§ Excerpt:
****************
A Multi-center Study of Breast Mass Screening and Diagnosis Using Deep Learning AI-based on Real-time Ultrasound Examination
Overview
- Phase
- Not Applicable
- Intervention
- Not specified
- Conditions
- Breast Neoplasms
- Sponsor
- Cancer Institute and Hospital, Chinese Academy of Medical Sciences
- Enrollment
- 1122
- Locations
- 1
- Primary Endpoint
- Diagnostic performance of breast mass using deep learning AI-based real-time ultrasound examination
- Last Updated
- 3 years ago
Overview
Brief Summary
This multi-center study intends to evaluate the value of the detection and differential diagnosis of breast mass using deep learning AI-based real-time ultrasound examination.
Detailed Description
As the most common cancer expected to occur all over the world, extensive population screening plays a very important role in the early diagnosis and prognosis of the breast cancer. X-ray and ultrasound are the most commonly used screening methods, and ultrasound is especially important for Asian women with dense breasts. However, ultrasound is greatly affected by the operator's skill and experience, and the diagnostic accuracy varies greatly. Artificial intelligence (AI) is a new method emerging in recent years, active in many medical fields and can effectively improve the diagnostic efficiency. However, previous researches on the application of AI in ultrasound are focused on single or multi-modality static ultrasound images. This multi-center study intends to evaluate the value of the detection and differential diagnosis of breast mass using deep learning AI-based real-time ultrasound examination.
****************
§ Information given:
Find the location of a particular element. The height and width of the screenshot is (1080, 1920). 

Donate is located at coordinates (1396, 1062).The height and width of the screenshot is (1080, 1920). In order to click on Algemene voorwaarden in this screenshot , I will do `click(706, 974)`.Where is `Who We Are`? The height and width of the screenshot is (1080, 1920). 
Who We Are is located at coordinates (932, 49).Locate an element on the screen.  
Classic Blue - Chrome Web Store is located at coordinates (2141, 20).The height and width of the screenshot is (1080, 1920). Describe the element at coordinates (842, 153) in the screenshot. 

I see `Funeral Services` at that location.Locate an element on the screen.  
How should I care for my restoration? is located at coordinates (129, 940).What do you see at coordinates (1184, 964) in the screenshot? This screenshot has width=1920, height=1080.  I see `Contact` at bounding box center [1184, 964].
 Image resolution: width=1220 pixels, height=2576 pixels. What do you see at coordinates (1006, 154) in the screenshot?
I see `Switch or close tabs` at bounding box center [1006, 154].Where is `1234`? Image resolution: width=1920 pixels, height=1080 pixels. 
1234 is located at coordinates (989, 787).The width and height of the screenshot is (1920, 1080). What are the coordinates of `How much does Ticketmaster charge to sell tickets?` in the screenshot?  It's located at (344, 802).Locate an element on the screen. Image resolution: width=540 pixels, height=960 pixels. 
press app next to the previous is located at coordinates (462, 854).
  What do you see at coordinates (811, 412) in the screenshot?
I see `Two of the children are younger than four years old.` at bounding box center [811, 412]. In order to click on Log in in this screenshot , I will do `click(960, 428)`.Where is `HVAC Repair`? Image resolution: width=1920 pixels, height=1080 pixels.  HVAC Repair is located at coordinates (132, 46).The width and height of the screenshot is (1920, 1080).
****************
§ What you will do: Please list the field labels that appear under the first "Overview" heading of the breast mass ultrasound study listing, in order.

§ Your solution:
Phase
Intervention
Conditions
Sponsor
Enrollment
Locations
Primary Endpoint
Last Updated